• [Excerpt provided]
Perfect [by Taste AND Look!] Chocolate Chip Cookies

Submitted by Bryan Dixon!

What You Need:

  1. 2 cups plus 2 tablespoons (10 5/8 ounces) unbleached all-purpose flour
  2. 1/2 teaspoon baking soda
  3. 1/2 teaspoon salt
  4. 12 tablespoons (1 1/2 sticks) unsalted butter, melted and cooled until warm
  5. 1 cup packed (7 ounces) dark brown sugar
  6. 1/2 cup (3 1/2 ounces) granulated sugar
  7. 1 large egg plus 1 egg yolk
  8. 2 teaspoons vanilla extract
  9. 1 4.4-oz. milk or dark chocolate bar, chopped into chunks (equals about 1 cup of chunks) OR 1 1/2 cups of chocolate chips
  10. 1/2 cup additional milk, dark, or semi-sweet chocolate chips

What You Do:

  1. Whisk the flour, baking soda, and salt together in a medium bowl.

Entries on target coordinates
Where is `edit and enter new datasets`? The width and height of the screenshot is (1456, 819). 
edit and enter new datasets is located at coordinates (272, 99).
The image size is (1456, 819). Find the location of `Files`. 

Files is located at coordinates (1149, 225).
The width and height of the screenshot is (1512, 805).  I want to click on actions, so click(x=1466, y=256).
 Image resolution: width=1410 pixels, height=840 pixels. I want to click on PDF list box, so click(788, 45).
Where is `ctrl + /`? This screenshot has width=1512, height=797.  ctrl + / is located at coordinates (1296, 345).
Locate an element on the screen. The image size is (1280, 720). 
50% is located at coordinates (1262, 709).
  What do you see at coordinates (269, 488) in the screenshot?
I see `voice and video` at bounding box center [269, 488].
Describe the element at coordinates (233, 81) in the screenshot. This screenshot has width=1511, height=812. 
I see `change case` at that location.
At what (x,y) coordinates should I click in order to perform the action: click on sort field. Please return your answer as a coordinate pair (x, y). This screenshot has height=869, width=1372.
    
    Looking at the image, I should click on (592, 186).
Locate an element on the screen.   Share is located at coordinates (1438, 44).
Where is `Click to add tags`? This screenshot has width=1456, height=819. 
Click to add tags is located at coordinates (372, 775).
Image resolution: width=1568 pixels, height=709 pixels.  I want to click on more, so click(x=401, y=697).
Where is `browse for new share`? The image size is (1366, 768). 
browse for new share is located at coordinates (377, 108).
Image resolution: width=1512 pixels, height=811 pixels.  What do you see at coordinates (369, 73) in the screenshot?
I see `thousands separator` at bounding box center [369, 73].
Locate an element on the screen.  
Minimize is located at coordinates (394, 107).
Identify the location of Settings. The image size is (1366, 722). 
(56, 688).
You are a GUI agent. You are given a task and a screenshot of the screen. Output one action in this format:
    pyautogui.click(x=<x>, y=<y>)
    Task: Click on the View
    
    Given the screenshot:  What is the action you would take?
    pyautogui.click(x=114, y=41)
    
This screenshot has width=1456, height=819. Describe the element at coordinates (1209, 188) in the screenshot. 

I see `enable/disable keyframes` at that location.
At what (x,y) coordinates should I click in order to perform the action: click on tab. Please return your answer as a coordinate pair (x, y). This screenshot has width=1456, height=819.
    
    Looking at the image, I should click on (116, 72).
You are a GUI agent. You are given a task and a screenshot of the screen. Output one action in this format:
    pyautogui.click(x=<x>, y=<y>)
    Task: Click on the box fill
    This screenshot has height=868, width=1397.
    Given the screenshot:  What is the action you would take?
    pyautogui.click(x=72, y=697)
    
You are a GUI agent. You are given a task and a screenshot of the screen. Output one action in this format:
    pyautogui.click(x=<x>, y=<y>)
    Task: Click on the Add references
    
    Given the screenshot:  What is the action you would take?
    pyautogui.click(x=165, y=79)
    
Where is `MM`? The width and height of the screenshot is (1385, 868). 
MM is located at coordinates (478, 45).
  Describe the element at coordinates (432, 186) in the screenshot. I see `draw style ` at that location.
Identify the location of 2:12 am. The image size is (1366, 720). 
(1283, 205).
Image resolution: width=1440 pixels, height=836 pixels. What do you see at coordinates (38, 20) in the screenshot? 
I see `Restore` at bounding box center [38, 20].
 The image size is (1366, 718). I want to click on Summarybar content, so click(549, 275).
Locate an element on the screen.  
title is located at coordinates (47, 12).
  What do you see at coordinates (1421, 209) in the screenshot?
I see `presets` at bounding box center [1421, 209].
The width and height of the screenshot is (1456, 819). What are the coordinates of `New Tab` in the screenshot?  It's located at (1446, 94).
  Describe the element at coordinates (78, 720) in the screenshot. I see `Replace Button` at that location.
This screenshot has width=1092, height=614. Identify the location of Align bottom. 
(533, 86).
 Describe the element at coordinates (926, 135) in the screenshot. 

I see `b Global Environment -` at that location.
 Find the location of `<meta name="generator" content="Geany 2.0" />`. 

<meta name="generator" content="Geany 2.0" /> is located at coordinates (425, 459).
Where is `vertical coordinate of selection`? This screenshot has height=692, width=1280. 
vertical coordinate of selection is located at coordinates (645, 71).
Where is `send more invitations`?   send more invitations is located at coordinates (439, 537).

• [What to work on]
• A. In the chocolate chip cookie recipe, what does the chopped chocolate bar in ingredient 9 amount to, and what can be used instead of it? Answer in one to three sentences.
• B. Please reproduce the chocolate chip cookie recipe between "1. 2 cups plus" and "a medium bowl.", inclusive.
• C. Write the next part of the chocolate chip cookie recipe, starting after its last step shown.

• [Per-task answers]
• A. Chopped into chunks, the 4.4-ounce milk or dark chocolate bar equals about 1 cup of chunks. You can use 1 1/2 cups of chocolate chips instead.

• B.
1. 2 cups plus 2 tablespoons (10 5/8 ounces) unbleached all-purpose flour
  2. 1/2 teaspoon baking soda
  3. 1/2 teaspoon salt
  4. 12 tablespoons (1 1/2 sticks) unsalted butter, melted and cooled until warm
  5. 1 cup packed (7 ounces) dark brown sugar
  6. 1/2 cup (3 1/2 ounces) granulated sugar
  7. 1 large egg plus 1 egg yolk
  8. 2 teaspoons vanilla extract
  9. 1 4.4-oz. milk or dark chocolate bar, chopped into chunks (equals about 1 cup of chunks) OR 1 1/2 cups of chocolate chips
  10. 1/2 cup additional milk, dark, or semi-sweet chocolate chips

What You Do:

  1. Whisk the flour, baking soda, and salt together in a medium bowl.

• C.
  2. Mix the butter and sugars until thoroughly blended (by hand if you want to be old-fashioned, or electric mixer if you like saving time – which I do). Beat in the egg, yolk, and vanilla until combined. Add the dry ingredients while beating at low speed just until combined. Stir in the chips and chunks to taste. Chill the dough in the fridge for at least an hour before continuing.
  3. Heat oven to 325 degrees and line 2 large baking sheets with parchment paper.
  4. Roll a 1/3 cup of the dough into a ball. Then split each of these balls in half (so for you math nerds, you’re splitting 1/6 of the dough). Otherwise, you’ll have massive cookies. Whatever you fancy…
  5. Hold the dough ball with the fingertips of both hands and pull into 2 equal halves.
  6. Rotate the halves 45 degrees.
  7. With jagged surfaces of the chocolate facing up, join the halves together at their base, again forming a single ball, being careful not to smooth the dough’s uneven surface.
  8. Place the formed dough balls on the prepared baking sheets, jagged surface up, spacing them 2 1/2 inches apart. If you have time in between forming cookies while other cookies are baking, put the dough back in the fridge so it stays cool.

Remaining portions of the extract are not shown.